◆ Consigne 1: Dans le texte sur les réseaux sociaux, relevez toutes les sources dont les publications figurent dans le fil d'actualités Facebook.
◆ Consigne 2: Recopiez le passage du texte sur les réseaux sociaux compris entre « Dans quelques instants, juste » et « revue de presse. », bornes incluses, en substituant « Instagram » à « Facebook ».
◆ Consigne 3: Prolongez le texte sur les réseaux sociaux après sa dernière phrase.

Dans quelques instants, juste en sortant du Palais présidentiel, Mark se dira « encouragé et optimiste quant à la législation » que les pouvoirs publics français envisagent sur les réseaux sociaux. Avant d’ajouter, prophétique, « j’ai bon espoir qu’elle puisse devenir un modèle » utilisé dans « l’Union Européenne ».
Quand on se connecte sur son compte Facebook, on voit apparaître dans son « fil d’actualités » une sélection algorithmique des publications de ses amis, des groupes auxquels on appartient et des pages qu’on suit. C’est notre « mur ». Pour qui utilise Facebook uniquement pour suivre des groupes auxquels il est abonné, son « mur » devient sa revue de presse.

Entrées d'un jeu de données
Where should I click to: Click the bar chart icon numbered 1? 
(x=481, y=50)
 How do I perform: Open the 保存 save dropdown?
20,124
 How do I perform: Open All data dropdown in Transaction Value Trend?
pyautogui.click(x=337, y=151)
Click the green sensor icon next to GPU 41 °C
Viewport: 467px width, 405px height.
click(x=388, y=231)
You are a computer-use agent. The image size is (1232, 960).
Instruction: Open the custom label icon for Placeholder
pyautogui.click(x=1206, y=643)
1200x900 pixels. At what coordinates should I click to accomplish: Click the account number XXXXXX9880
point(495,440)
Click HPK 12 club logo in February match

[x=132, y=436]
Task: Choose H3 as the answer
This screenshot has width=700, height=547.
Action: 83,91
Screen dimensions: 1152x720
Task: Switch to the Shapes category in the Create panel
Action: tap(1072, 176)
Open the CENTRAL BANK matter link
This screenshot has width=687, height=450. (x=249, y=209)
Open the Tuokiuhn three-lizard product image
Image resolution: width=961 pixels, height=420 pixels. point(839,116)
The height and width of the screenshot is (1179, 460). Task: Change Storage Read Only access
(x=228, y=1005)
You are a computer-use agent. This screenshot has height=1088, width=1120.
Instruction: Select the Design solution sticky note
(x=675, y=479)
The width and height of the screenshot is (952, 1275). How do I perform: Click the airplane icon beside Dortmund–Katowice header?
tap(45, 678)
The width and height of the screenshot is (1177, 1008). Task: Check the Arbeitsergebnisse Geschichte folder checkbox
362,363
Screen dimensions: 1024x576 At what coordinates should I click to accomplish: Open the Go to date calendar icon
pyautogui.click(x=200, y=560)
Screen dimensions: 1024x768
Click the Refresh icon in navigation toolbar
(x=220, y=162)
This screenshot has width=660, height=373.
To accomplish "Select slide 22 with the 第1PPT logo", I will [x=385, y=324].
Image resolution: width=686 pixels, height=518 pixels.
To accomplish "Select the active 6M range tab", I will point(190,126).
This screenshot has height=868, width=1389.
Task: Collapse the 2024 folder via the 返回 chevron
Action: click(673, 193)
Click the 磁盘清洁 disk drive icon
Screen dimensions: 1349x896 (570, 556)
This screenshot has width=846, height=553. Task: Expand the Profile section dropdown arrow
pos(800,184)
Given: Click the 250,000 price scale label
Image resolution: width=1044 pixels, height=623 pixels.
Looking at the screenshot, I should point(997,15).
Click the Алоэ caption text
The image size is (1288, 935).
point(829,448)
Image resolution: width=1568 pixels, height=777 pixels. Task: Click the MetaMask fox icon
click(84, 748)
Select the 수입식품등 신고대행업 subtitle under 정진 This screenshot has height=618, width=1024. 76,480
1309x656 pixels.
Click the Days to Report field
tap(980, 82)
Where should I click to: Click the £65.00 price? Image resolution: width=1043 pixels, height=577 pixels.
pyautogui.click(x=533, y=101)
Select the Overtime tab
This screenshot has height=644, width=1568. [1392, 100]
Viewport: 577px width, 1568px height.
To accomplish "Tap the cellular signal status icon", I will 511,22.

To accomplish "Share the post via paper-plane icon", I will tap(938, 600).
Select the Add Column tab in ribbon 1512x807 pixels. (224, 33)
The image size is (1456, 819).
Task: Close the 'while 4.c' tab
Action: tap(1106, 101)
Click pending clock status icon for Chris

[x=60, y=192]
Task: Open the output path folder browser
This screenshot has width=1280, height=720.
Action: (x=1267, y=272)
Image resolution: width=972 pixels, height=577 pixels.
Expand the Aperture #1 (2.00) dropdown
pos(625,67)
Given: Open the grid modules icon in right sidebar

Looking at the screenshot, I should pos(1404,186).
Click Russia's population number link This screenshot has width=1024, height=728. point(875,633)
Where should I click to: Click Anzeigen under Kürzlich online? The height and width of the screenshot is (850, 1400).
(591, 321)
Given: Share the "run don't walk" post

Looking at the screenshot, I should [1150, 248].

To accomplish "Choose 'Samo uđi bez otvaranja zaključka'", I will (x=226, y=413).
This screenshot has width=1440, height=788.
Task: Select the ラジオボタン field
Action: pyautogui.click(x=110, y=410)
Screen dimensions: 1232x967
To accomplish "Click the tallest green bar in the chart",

◆ Résultat final 1:
- les amis
- les groupes auxquels on appartient
- les pages qu'on suit

◆ Résultat final 2:
Dans quelques instants, juste en sortant du Palais présidentiel, Mark se dira « encouragé et optimiste quant à la législation » que les pouvoirs publics français envisagent sur les réseaux sociaux. Avant d’ajouter, prophétique, « j’ai bon espoir qu’elle puisse devenir un modèle » utilisé dans « l’Union Européenne ».
Quand on se connecte sur son compte Instagram, on voit apparaître dans son « fil d’actualités » une sélection algorithmique des publications de ses amis, des groupes auxquels on appartient et des pages qu’on suit. C’est notre « mur ». Pour qui utilise Instagram uniquement pour suivre des groupes auxquels il est abonné, son « mur » devient sa revue de presse.

◆ Résultat final 3:
À cet égard, ce n’est pas étonnant si c’est la capacité des publications à se propager rapidement qui fait office de cible par le pouvoir : ils n’ont pas besoin de fermer une page à proprement parler – ce qui serait un signe trop explicite et visible de censure – mais simplement d’empêcher que les publications d’un groupe soient relayées sur les pages des abonnés. NR résume très bien la situation : « cette stratégie, c’est comme si tu étais chanteur et que, en plein concert, on te coupe ton micro et on te dit »ça n’est pas de la censure, on te laisse chanter ». Sauf que seul le premier rang peut entendre… ». Conséquence : après la première vague de cette nouvelle forme de censure, à la fin du mois d’août, NR passe, en quelques minutes, d’une moyenne de 30 000 à 300 000 vues par article à… 52 personnes. Une audience quasiment divisée par mille.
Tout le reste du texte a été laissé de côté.